Structure-based Virtual Screening of Natural Compounds as Potential Anti-Allergy Agents Against Cytokine Alarmins (TSLP and IL-33)

Abstract

Background: Allergic diseases are turning into an expanding occurrence around the globe, imposing a socioeconomic burden, causing grimness and even death. Allergen encounter initiates the influx of TH2 cells, triggering the production of TH2 associated cytokines (IL-4, IL-5, and IL-13), which in turn promotes the detrimental allergic inflammation associated with asthma, allergic rhinitis, food allergy, urticaria, atopic eczema, and anaphylaxis. Cytokine alarmins (TSLP and IL-33) produced by epithelial cells play important roles in the promotion of TH2 cell development and the initiation of allergic pathogenesis. Objectives: To target cytokine alarmins (TSLP and IL-33) as novel therapeutic proteins, using natural compounds as a potential cure at an early stage of allergic diseases.
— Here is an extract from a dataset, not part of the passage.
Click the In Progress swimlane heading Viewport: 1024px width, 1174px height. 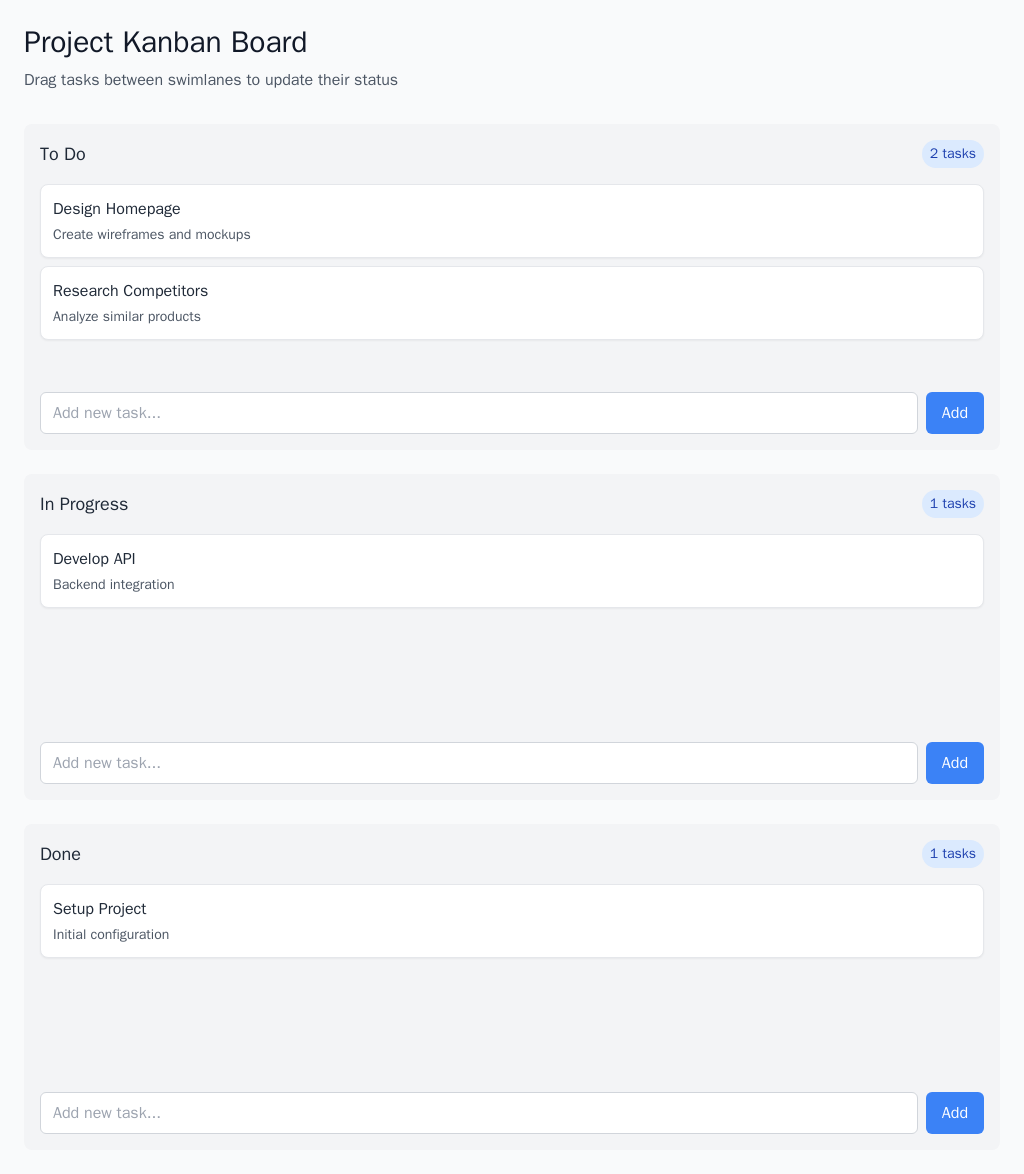84,504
Methods: Structure-based virtual screening of two large natural compounds databases (Universal Natural product Database (UNPD) and ZINC natural product database) was conducted for the identification of TSLP and IL-33 inhibitors using Autodock Vina followed by rescoring of the hit compounds. using Autodock 4.2 software. In silico physicochemical, pharmacokinetic, and toxicity analyses were conducted to assess the drug-like properties of the hit compounds. The binding mode stability of UNPD116849, ZINC01448143, and ZINC04096134 in the binding pocket of TSLP and IL-33 was probed by all-atom 50 ns molecular dynamics simulation. Results: Five natural compounds (UNPD111, UNPD116849, ZINC01448143, ZINC15957528, and ZINC04096134) containing different structural moieties (steroidal, chromone, benzodioxole, and indole) were identified to inhibit TSLP and IL-33, with limonin (ZINC04096134) found to demonstrate dual inhibitory activity potential. These compounds were found to be drug-like and toxicity-free using in silico Absorption, Distribution, Metabolism, Elimination, and Toxicity (ADME-T) prediction methods. Taken together, this study suggests the dual inhibition potential of limonin (ZINC04096134) against the cytokine alarmins. Conclusion: Five natural compounds with diverse structural moieties (steroidal, chromone, benzodioxole, and indole) were virtually identified as hit compounds against cytokine alarmins (TSLP and IL-33), with limonin showing dual inhibitory potential.